— TASK REQUIREMENTS —
Every line that contains the word "agent" should be copied from the records below.

— LISTED ENTRIES —
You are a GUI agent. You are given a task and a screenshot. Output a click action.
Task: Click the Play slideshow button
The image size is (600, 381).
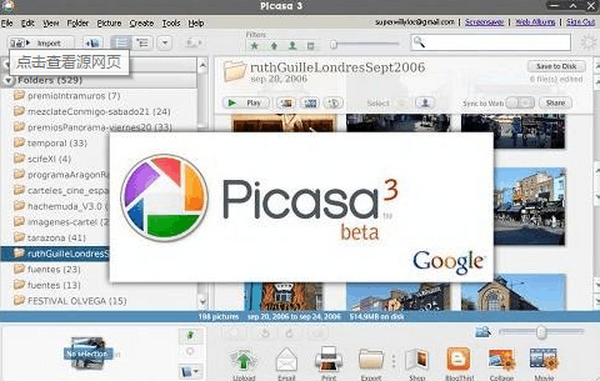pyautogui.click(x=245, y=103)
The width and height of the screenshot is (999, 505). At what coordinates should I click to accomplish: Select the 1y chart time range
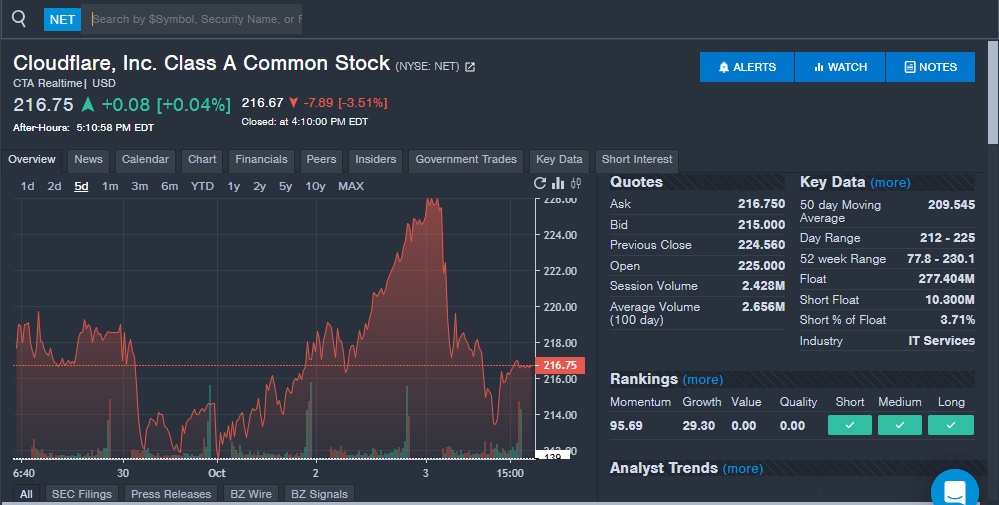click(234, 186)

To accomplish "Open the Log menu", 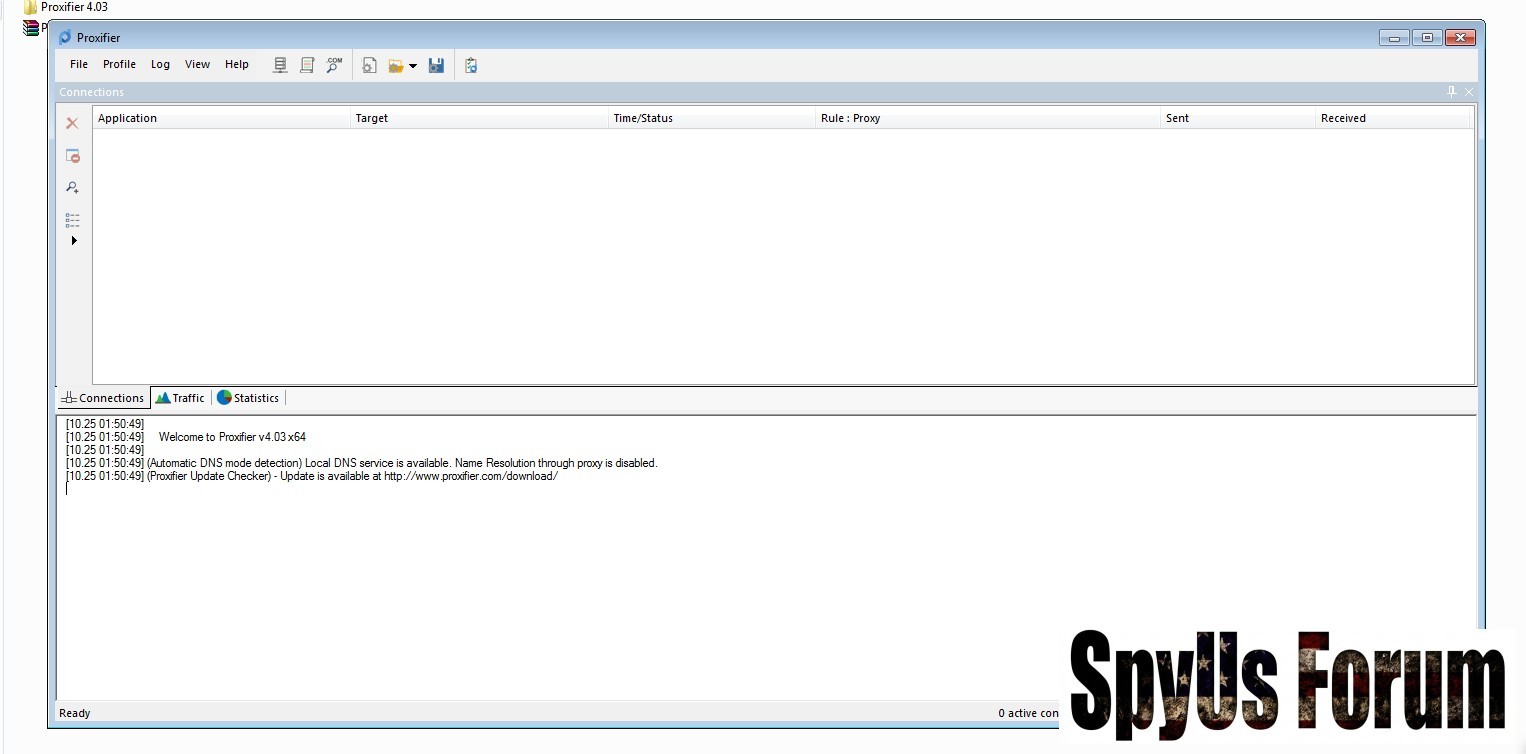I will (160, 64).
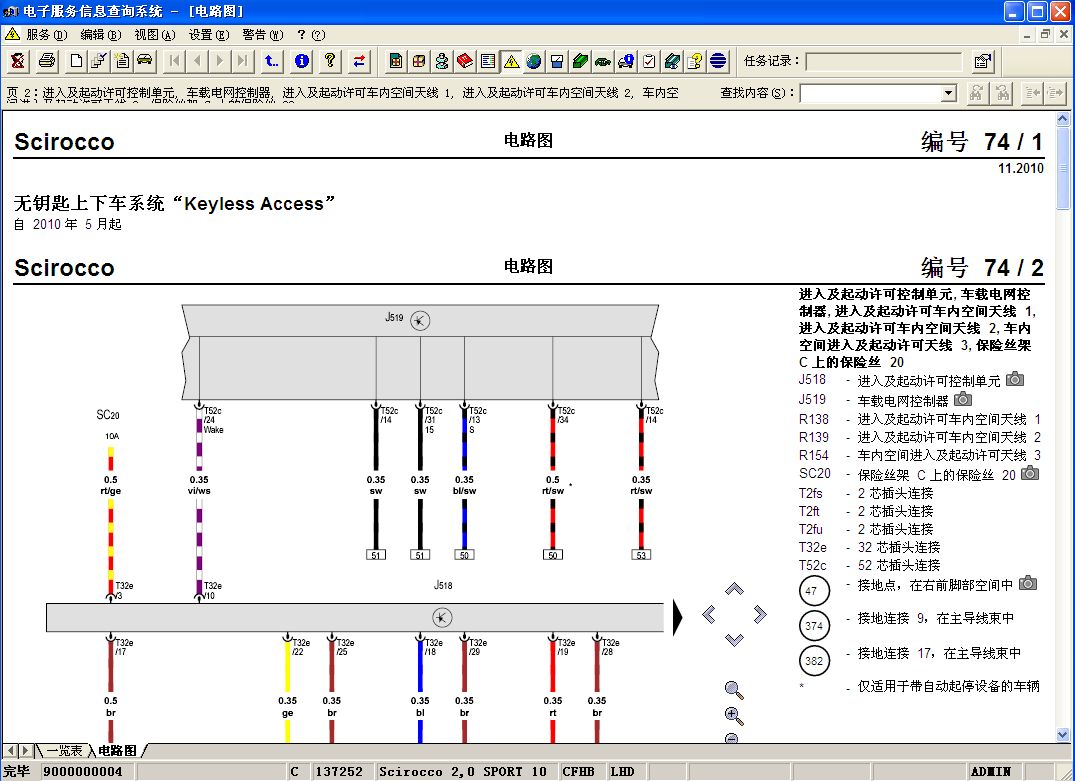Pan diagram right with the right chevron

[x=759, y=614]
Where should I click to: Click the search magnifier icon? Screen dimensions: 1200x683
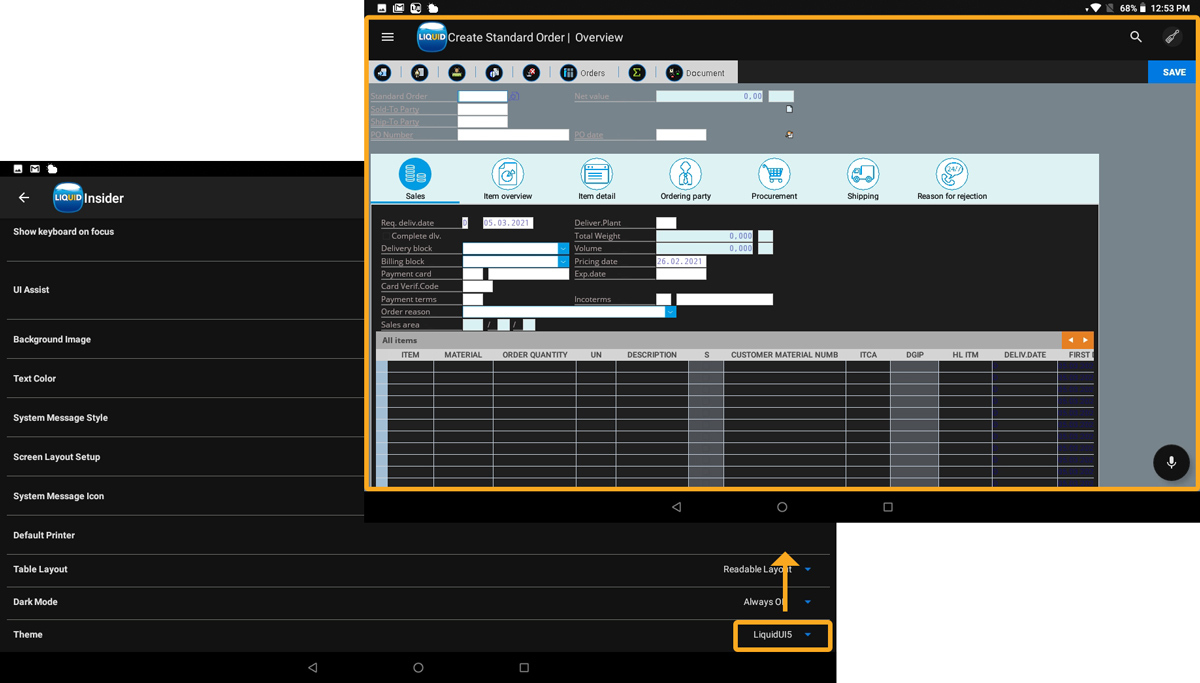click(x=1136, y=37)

* * *

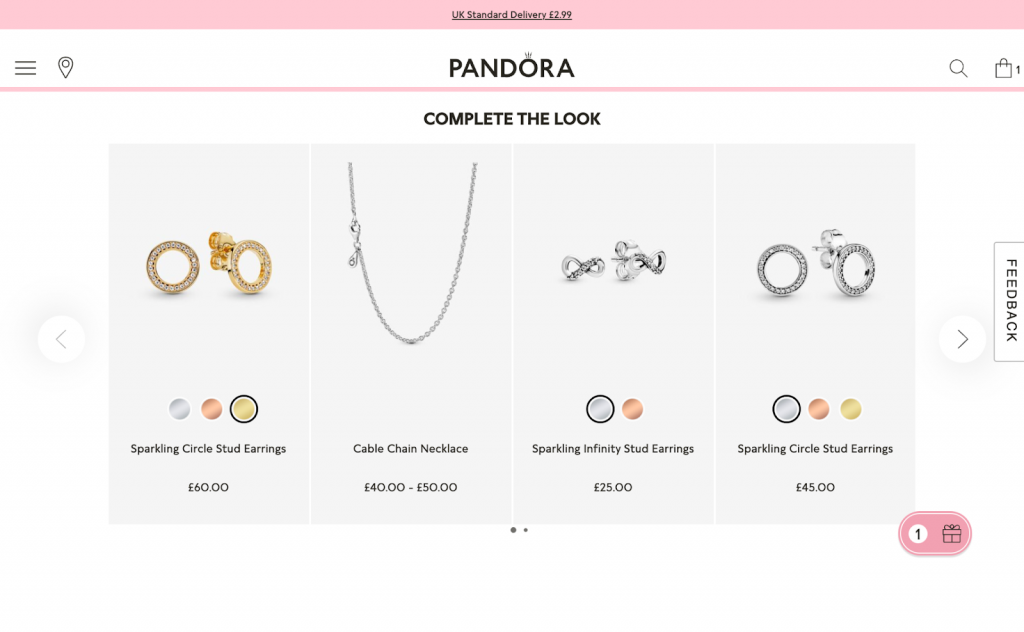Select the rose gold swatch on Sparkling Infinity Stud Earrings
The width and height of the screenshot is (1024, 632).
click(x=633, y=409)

--

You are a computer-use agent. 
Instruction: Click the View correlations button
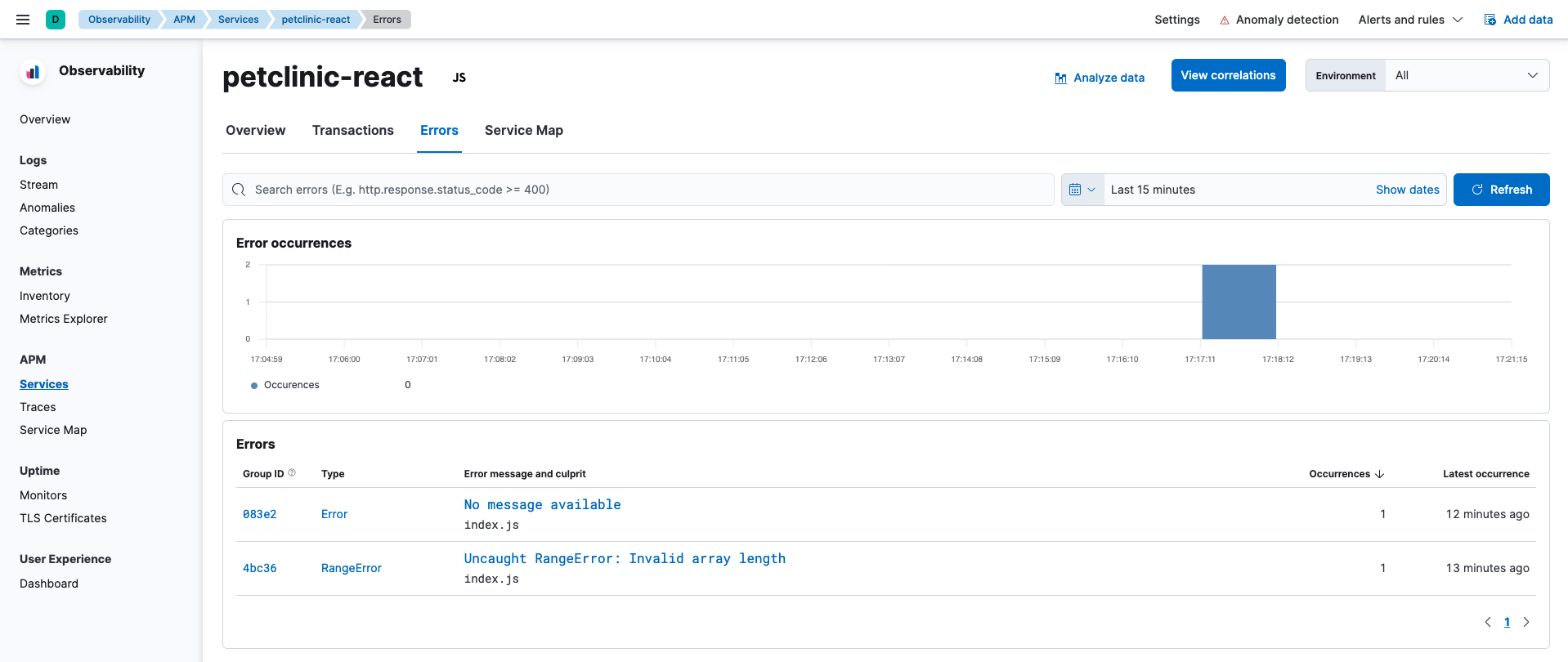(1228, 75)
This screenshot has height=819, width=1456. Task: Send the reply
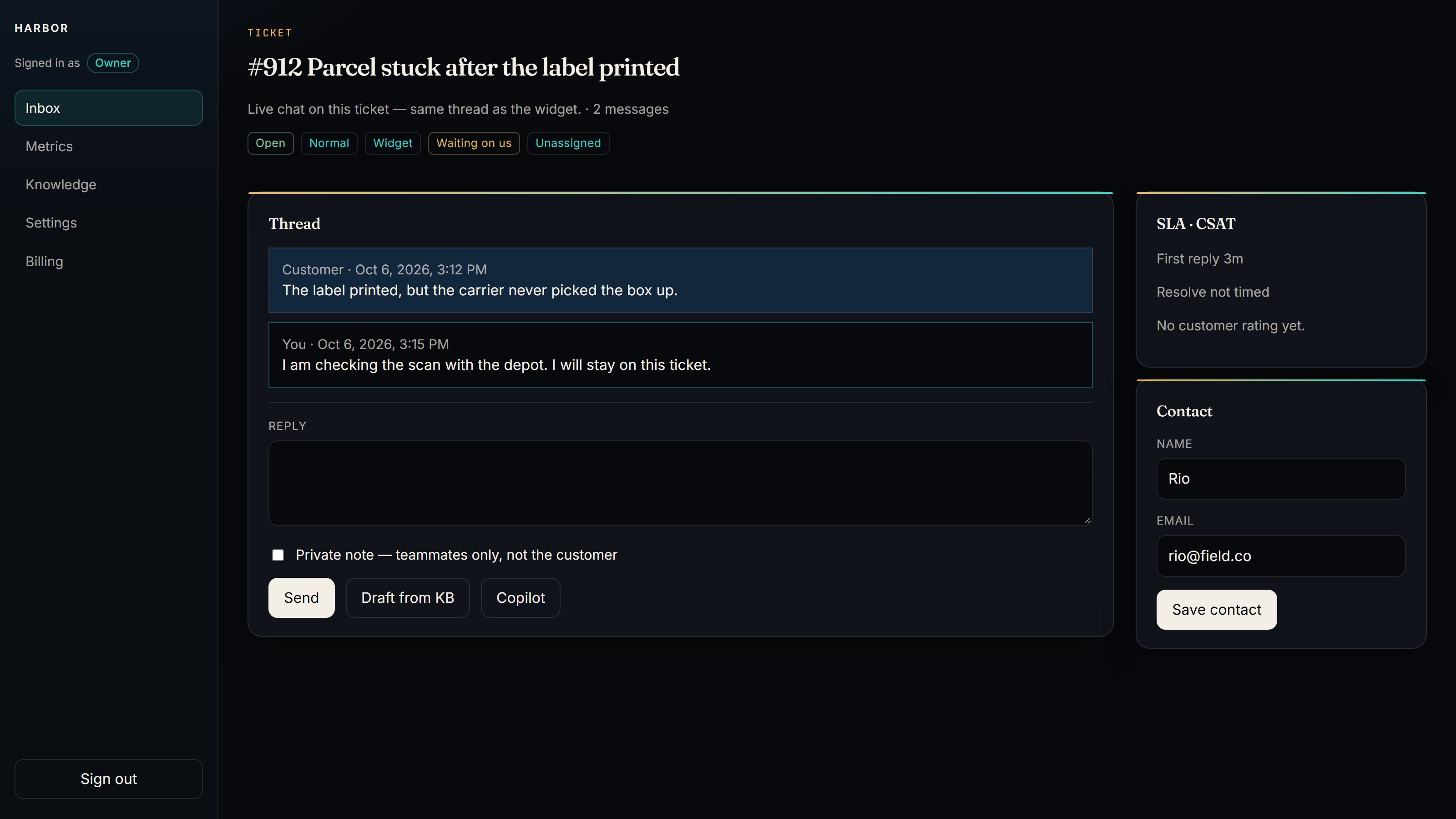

— WRITTEN RESPONSE —
You are a GUI agent. You are given a task and a screenshot. Output a click action.
You are a computer-use agent. 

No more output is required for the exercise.